I’ve started calling myself a “Healthcare Clarity Strategist,” which is a fancy way of saying: I take the stuff that’s confusing, sometimes on purpose, and make it make sense. For providers, that means cleaner documentation and fewer headaches. For patients, it means finally understanding why their bill says what it says. And for my colleagues trying to build a career in healthcare that doesn’t involve scrubs, it means pointing at a door they didn’t know existed.

Yes, I have the credentials: the certifications, the master’s degree, the AAPC Fellow title, the VP role. I’m proud of those. But if I’m honest, they’re not the thing I lead with anymore. They’re the receipts. The real work is in helping patients and professionals decipher medical bills, fight denials, get the care they need, and understand their coverage without feeling small for not knowing in the first place.

What sets me apart isn’t a line on a résumé. It’s that I’ve stood in just about every spot in this system. I’ve been the medical assistant in the room. I’ve been the person in the back office reading the fine print. And I’ve been the patient on the exam table, freshly diagnosed, holding a bill and feeling that cold little drop in my stomach. Most people in my field have seen one or two of those angles. I’ve lived all three.

That’s why I’m the person my family, my friends, and even actual doctors text when they get a confusing bill or a denial that makes no sense. I genuinely love it. There’s something deeply satisfying about taking someone’s full-blown panic and turning it into, “oh, okay, here’s what’s happening.”
What I’m proudest of is that none of it makes me pick a lane. I get to be the expert and the advocate and the human being who just wants you to feel less overwhelmed. For a long time I thought I had to choose one of those. Turns out you can bring your whole self to the table, and that’s usually right when the work gets good.

Before we let you go, we’ve got to ask if you have any advice for those who are just starting out?
Okay, gather round, this is the part where I pretend to be wise.

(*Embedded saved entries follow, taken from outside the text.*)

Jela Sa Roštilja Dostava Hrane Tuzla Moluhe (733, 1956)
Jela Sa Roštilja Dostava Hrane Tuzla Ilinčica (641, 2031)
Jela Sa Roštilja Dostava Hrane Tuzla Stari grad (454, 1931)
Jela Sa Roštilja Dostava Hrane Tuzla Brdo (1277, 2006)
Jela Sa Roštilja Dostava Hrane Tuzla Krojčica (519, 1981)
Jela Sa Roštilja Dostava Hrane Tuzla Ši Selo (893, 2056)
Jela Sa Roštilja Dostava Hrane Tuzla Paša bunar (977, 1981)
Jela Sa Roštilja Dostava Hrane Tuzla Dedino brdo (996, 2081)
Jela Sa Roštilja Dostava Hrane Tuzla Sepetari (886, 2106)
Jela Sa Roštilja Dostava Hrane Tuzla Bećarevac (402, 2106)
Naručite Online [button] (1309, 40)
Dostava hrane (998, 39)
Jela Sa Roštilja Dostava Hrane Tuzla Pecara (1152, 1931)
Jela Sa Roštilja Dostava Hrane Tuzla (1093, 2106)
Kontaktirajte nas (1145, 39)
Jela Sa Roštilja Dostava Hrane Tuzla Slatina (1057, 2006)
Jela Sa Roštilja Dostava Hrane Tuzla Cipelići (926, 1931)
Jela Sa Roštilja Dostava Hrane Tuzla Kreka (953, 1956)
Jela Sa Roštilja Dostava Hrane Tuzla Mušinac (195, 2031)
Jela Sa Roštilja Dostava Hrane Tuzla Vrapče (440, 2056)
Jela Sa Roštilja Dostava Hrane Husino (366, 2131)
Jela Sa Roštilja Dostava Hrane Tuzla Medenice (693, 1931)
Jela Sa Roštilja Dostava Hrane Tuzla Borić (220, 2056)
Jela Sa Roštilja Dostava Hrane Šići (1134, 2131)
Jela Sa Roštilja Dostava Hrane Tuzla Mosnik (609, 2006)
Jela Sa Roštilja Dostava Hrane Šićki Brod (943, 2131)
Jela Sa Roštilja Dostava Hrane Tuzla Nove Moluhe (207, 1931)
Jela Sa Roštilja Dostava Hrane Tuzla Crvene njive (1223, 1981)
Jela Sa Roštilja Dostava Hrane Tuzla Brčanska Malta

First and most important: attach yourself to an industry, not a company. I know I keep saying it, but I mean it down to my bones. Companies restructure, downsize, get bought, change their minds. Loyalty to a logo will break your heart. Your skills, your relationships, your reputation in a field, though: that’s portable. That’s yours. Build that and you can survive almost anything that happens to any one job.

Second: don’t lock yourself into one path too early. When I started, I was certain I knew exactly what my career would look like. I was adorable. My actual path zigzagged through patient care, coding, auditing, education, advocacy, leadership, and (somehow) pageantry, and I couldn’t have drawn that map on my best day. A career is less like a ladder and more like a garden. You plant a bunch of things, some grow, some don’t, and the whole thing ends up looking nothing like the picture on the seed packet. That’s not failure. That’s just how growing works.

Third, and this is the one I wish someone had tattooed on my forehead at 22: confidence comes after, not before. We all sit around waiting to feel ready, like one day the ready-fairy is going to show up and tap us with her wand. She is not coming. You walk into the room nervous, you do the scary thing a little badly the first time, and the confidence shows up afterward, like a receipt for courage you already spent. Every single brave thing I’ve ever done, I did while quietly terrified.

Fourth: ask questions and build real relationships. Almost everything good in my career came from someone being willing to teach me, and me being willing to admit I didn’t know. There is no prize for figuring it all out alone. None. It’s just lonelier.

And last, whatever corner of whatever industry you land in, remember there are people on the other end of your work. Even in the quietest, most behind-the-scenes, spreadsheet-and-paperwork kind of job, there’s a real human somewhere whose day gets a little better or a little worse depending on how well you did yours. Keep that close. It’ll keep you honest, and on the days you forget why any of it matters, it’ll remind you.